Bleibt die Frage, wer die Klinik eigentlich kontrolliert. Eine einfache Frage, möchte man meinen. Doch eine Antwort ist nicht so leicht zu bekommen. Zusammenfassend stellt sich die Lage so dar: eine echte Aufsicht gab und gibt es nicht. Die beteiligten Behörden erklären sich nur für Teilbereiche zuständig. Das Paul-Ehrlich-Institut etwa kontrolliert die Herzklappen, aber nur auf Antrag einer Pharmafirma. Wer keine Klappen vorlegt, wird auch nicht überprüft.

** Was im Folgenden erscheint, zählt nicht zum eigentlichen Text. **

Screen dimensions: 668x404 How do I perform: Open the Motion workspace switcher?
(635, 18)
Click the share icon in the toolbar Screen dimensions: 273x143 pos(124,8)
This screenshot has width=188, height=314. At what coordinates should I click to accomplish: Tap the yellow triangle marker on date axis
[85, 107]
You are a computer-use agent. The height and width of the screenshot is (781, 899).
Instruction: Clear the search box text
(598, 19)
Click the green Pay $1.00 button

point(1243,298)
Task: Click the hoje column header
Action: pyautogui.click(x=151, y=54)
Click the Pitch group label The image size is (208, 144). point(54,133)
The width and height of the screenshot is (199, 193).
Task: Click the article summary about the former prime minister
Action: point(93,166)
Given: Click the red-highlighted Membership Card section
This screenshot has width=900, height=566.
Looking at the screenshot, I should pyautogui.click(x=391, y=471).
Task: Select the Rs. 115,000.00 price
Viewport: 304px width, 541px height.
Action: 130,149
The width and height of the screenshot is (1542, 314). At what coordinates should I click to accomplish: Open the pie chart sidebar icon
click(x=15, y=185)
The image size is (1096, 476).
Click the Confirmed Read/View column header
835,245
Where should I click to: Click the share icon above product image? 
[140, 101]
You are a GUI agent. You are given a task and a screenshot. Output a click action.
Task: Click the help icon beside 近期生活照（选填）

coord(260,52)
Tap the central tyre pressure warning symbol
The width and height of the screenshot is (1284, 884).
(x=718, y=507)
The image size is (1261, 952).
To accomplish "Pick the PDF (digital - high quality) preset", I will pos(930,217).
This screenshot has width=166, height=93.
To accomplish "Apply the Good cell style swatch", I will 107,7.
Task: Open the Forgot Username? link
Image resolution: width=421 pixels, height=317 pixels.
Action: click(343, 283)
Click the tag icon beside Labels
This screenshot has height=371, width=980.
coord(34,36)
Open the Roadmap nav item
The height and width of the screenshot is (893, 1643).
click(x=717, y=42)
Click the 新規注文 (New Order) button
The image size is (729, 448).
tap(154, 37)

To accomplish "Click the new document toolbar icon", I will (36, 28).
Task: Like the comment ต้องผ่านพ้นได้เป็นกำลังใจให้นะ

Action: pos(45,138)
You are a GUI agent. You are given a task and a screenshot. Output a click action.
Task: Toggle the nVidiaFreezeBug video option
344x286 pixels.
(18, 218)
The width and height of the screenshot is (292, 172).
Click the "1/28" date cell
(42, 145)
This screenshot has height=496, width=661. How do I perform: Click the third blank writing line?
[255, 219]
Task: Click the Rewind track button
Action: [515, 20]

Die AOK Baden-Württemberg hatte 2003 mit der Herzzentrum Konstanz GmbH einen Versorgungsvertrag geschlossen. Die Krankenkasse weist darauf hin, dass das baden-württembergische Sozialministerium die „Leistungsfähigkeit, Wirtschaftlichkeit und den Bedarf“ prüfen und den Vertrag genehmigen muss. Das Sozialministerium wiederum sieht die Aufsichtspflicht „ganz klar“ bei der Kasse – zumindest insoweit, dass der Versorgungsauftrag eingehalten wird. „Uns ist klar geworden, dass sich hier eine Gesetzeslücke auftut“, sagt der Sprecher des Regierungspräsidiums Freiburg. Diese wollen die Beamten nun schnellstmöglich schließen. Man werde sich mit dem Bundesministerium für Gesundheit ins Benehmen setzen, heißt es.